The success of obtaining adequate sleep during split shifts in a real-world setting would also be heavily dependent upon factors including an optimal sleep environment and adhering to shift start and finish times (19). Sleep environments in the laboratory are optimal (e.g. lack of noise, light and social interferences) compared to in the real world (45). Sleep duration may be reduced in operations where sleeping occurs in ship cabins, trains or in emergency service situations such as bushfire fighting, compared to in sleeping areas at home or on layover (19). In the event that sleep quantity and quality during split shift periods is hindered, a situation of sleep restriction would occur, especially during daytime sleep opportunities (11, 46).

Indeed, a recent meta-analysis showed that participants on 8h on / 8h off shift schedules had an average of 5.6h sleep per 24h, while individuals on 6h on / 6h off rosters averaged 5.9h sleep per 24h (19). This is in contrast to the current laboratory study, where participants in the 8h on / 8h off Rotating schedule had an average TST of 7.2h per 24h during the shift schedule period, and average TST of 7.6h and 8.1h on the 6h on / 6h off schedules (Fixed A and Fixed B respectively). Previous studies have found that performance deficits begin to accrue with 7h TIB per 24h for seven nights, and fail to recover to BL levels during subsequent days with 8h TIB opportunities per night (47). Therefore, further studies are needed to ascertain the effects of switching back to a day schedule following split shift schedules when sleep is restricted, and the ability to utilise ‘recovery’ sleep periods in these situations.

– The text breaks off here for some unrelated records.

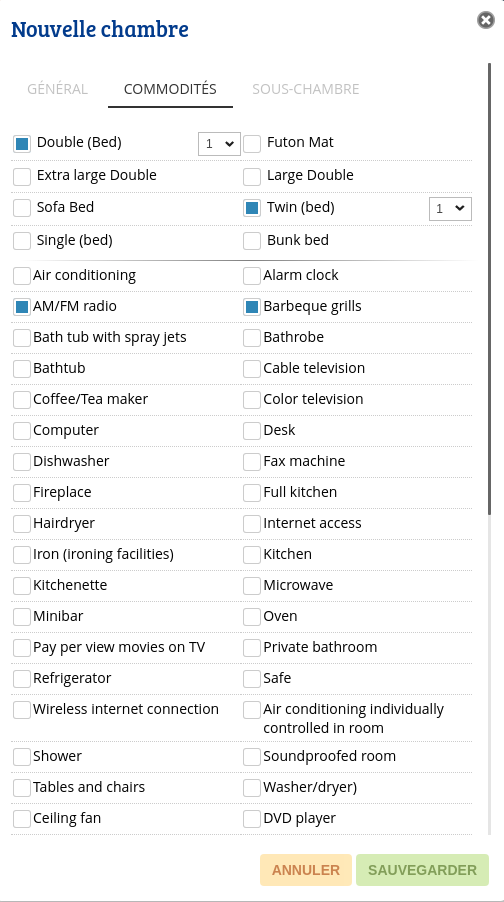The height and width of the screenshot is (902, 504).
Task: Uncheck the Double (Bed) checkbox
Action: point(22,144)
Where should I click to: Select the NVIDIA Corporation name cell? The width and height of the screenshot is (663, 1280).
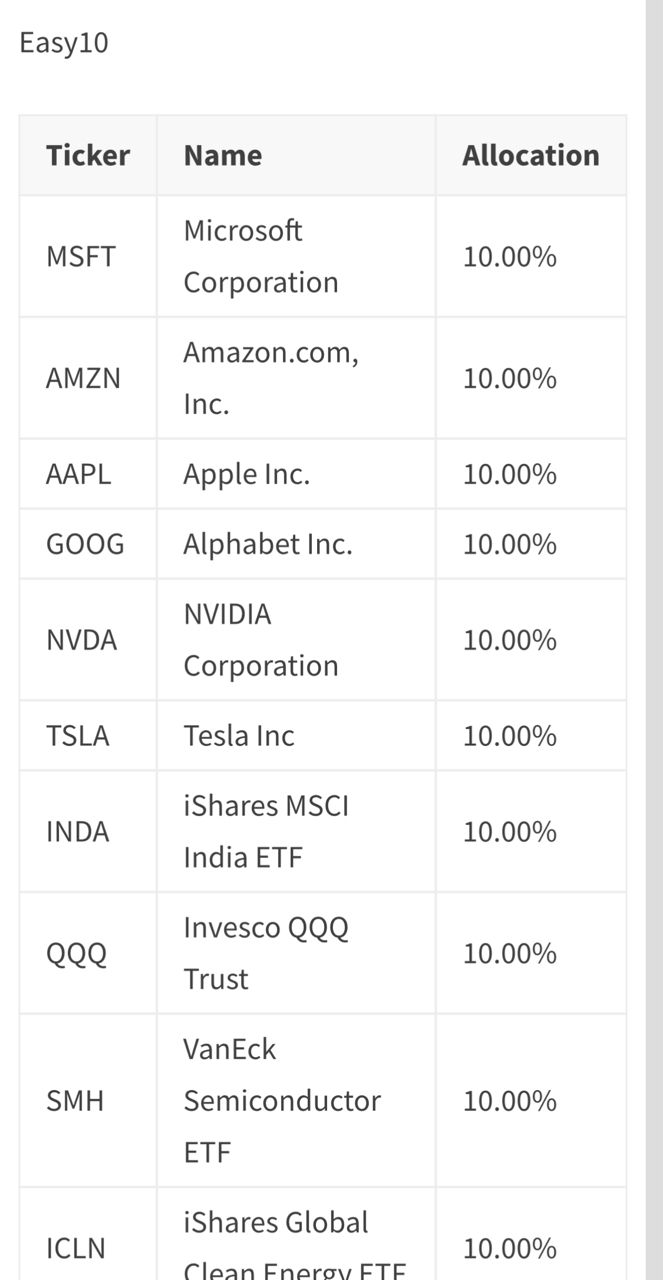pyautogui.click(x=260, y=640)
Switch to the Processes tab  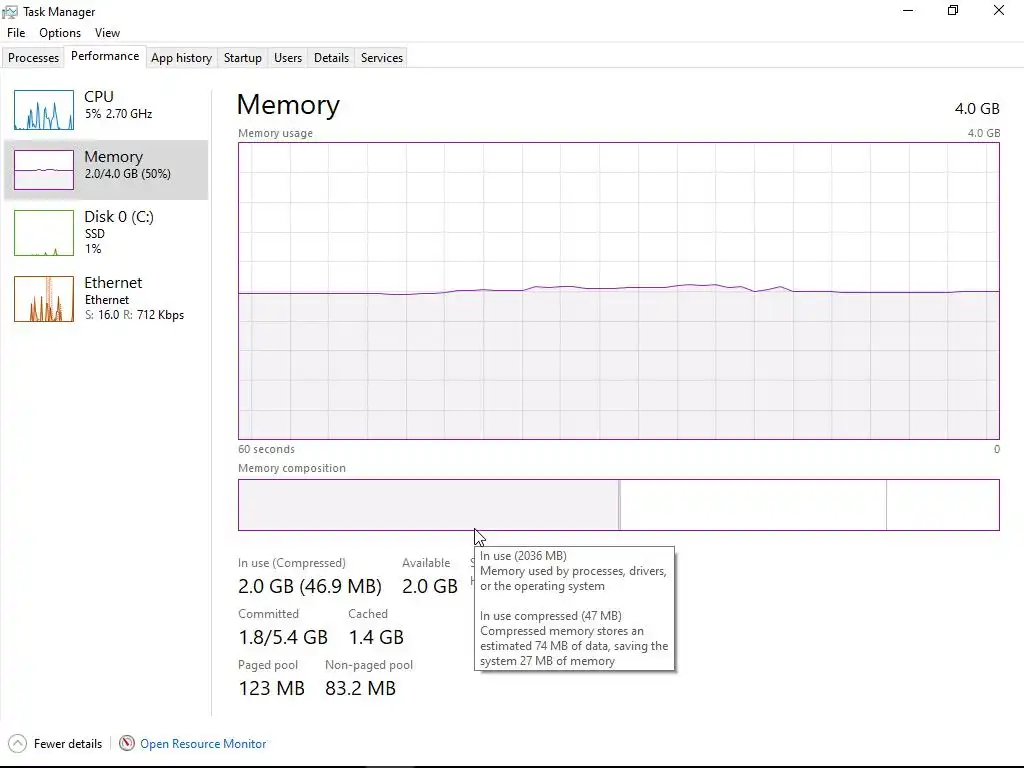click(34, 58)
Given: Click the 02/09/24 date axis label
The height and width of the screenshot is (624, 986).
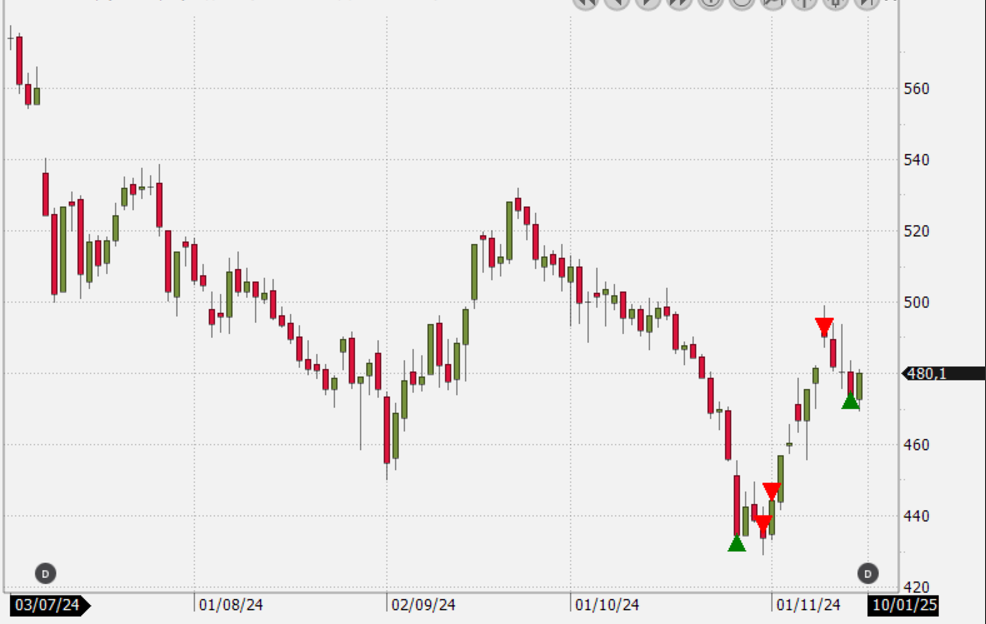Looking at the screenshot, I should pos(423,605).
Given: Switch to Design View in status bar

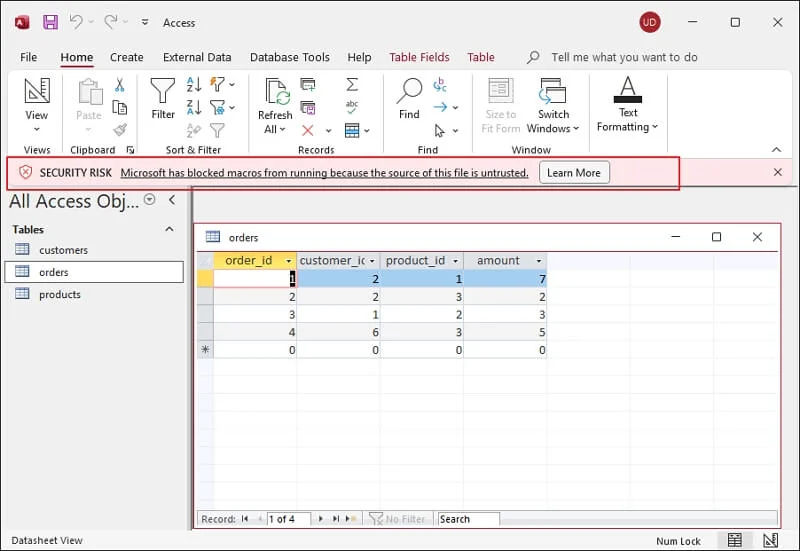Looking at the screenshot, I should click(x=770, y=541).
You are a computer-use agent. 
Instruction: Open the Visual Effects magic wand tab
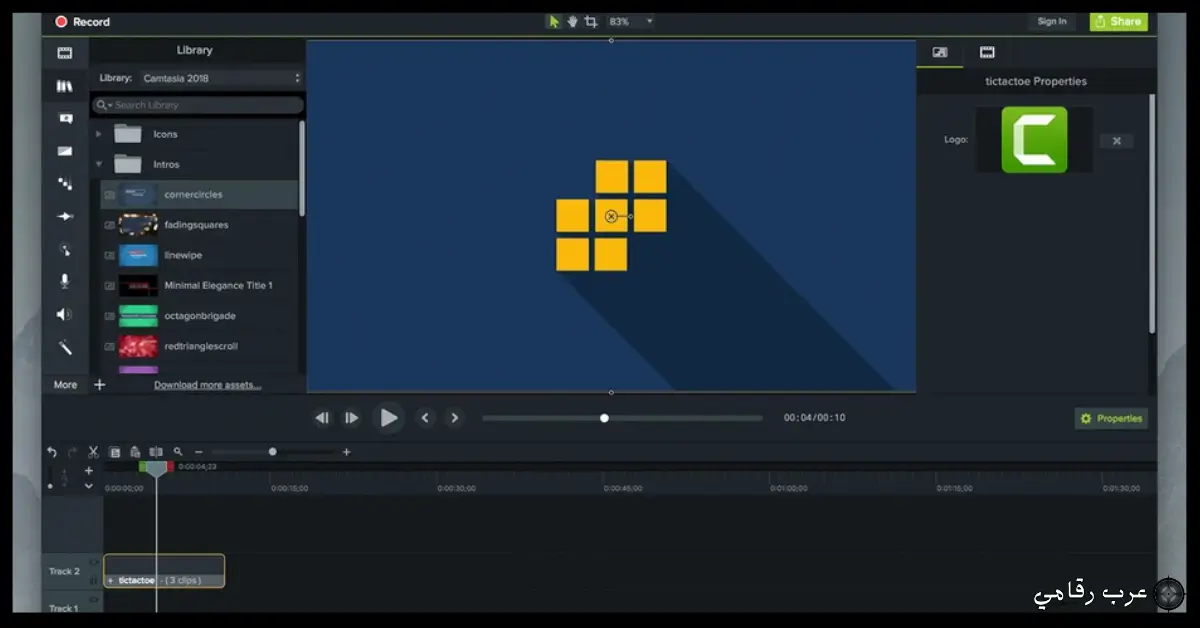65,347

It is also important to consider that time of day fluctuations were not captured within the current analyses, which aimed to observe the cumulative cost of rotating and split shift schedules rather than specific time of day effects. However, this does not mean the shift schedules are devoid of periods of performance decrements during circadian low points (7). Especially outside of the laboratory when sleep may be restricted, the build-up of cumulative performance decrements across days may be intensified during the early morning hours (48). Another consideration is that split shift schedules result in an increased number of wake-ups, which are associated with sleep inertia (49). Furthermore, the current participants were sleep-satiated, healthy, young adults. Therefore results may differ in actual shift workers, who are likely to have an increased risk of health issues including metabolic disorder, and potentially engage in unhealthy behaviours such as smoking which can affect sleep (50). Given that some effects were very close to reaching statistical significance, it is possible that increasing the sample size may lead to main effects being detected for condition. For example, the main effect of condition for TST was p=0.062. It is possible, based on patterns emerging in the means, that Fixed B may have obtained significantly less TST if the sample size were larger. Further studies with a larger sample size are needed to confirm this pattern.

The present study shows that the trialled fixed and rotating shift schedules did not produce accumulation of sleep and performance deficits. Switching back to a day schedule following these schedules led to increased sleep latencies and did not improve negative mood. However, it is known that time needed to recover depends on the amount of cumulative sleep loss during a duty period (47), and that sleep environments outside of the laboratory may be sub-optimal. Therefore, further studies are needed to determine whether returning to a daytime schedule acts as a recovery opportunity when sleep is restricted throughout and following a period of split shift work.